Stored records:
--- START ---
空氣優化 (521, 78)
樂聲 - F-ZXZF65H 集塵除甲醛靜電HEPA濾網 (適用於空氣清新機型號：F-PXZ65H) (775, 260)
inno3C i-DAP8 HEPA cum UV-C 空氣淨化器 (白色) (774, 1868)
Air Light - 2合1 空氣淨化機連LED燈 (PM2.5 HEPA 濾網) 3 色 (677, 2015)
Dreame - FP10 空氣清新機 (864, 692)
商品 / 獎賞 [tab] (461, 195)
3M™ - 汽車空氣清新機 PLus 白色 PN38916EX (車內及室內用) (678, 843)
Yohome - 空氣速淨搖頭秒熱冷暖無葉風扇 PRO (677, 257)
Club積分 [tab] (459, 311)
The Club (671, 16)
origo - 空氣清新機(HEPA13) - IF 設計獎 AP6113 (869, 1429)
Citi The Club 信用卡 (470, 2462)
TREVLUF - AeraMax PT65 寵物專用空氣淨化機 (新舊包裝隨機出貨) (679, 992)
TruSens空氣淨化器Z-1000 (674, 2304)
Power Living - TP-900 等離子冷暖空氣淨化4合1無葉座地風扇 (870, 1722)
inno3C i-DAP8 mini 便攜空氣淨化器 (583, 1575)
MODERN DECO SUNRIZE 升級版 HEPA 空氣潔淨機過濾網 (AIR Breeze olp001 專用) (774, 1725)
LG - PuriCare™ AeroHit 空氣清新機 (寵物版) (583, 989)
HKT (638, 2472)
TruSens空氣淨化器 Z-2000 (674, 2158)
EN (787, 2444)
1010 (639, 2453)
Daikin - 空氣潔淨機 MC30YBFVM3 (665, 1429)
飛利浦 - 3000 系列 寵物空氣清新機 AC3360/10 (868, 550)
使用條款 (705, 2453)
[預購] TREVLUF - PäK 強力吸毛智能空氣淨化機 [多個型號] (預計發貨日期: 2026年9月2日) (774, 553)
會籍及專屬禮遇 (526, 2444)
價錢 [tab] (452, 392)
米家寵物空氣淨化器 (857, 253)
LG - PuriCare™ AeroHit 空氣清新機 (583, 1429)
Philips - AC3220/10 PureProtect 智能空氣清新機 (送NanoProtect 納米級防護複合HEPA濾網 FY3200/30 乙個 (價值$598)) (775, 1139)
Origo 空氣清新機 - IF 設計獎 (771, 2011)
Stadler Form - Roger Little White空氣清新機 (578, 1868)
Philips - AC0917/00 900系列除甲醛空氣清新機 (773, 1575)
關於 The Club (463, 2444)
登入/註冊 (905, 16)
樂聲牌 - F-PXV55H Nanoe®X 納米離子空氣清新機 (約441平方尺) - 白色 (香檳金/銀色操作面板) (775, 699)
--- END ---
▶ _Problem to solve_
Beginning at the top of the data, extract each line through the line containing "Power Living - TP-900" and return those lines exactly, with nothing added.

▶ _Your response_
空氣優化 (521, 78)
樂聲 - F-ZXZF65H 集塵除甲醛靜電HEPA濾網 (適用於空氣清新機型號：F-PXZ65H) (775, 260)
inno3C i-DAP8 HEPA cum UV-C 空氣淨化器 (白色) (774, 1868)
Air Light - 2合1 空氣淨化機連LED燈 (PM2.5 HEPA 濾網) 3 色 (677, 2015)
Dreame - FP10 空氣清新機 (864, 692)
商品 / 獎賞 [tab] (461, 195)
3M™ - 汽車空氣清新機 PLus 白色 PN38916EX (車內及室內用) (678, 843)
Yohome - 空氣速淨搖頭秒熱冷暖無葉風扇 PRO (677, 257)
Club積分 [tab] (459, 311)
The Club (671, 16)
origo - 空氣清新機(HEPA13) - IF 設計獎 AP6113 (869, 1429)
Citi The Club 信用卡 (470, 2462)
TREVLUF - AeraMax PT65 寵物專用空氣淨化機 (新舊包裝隨機出貨) (679, 992)
TruSens空氣淨化器Z-1000 (674, 2304)
Power Living - TP-900 等離子冷暖空氣淨化4合1無葉座地風扇 (870, 1722)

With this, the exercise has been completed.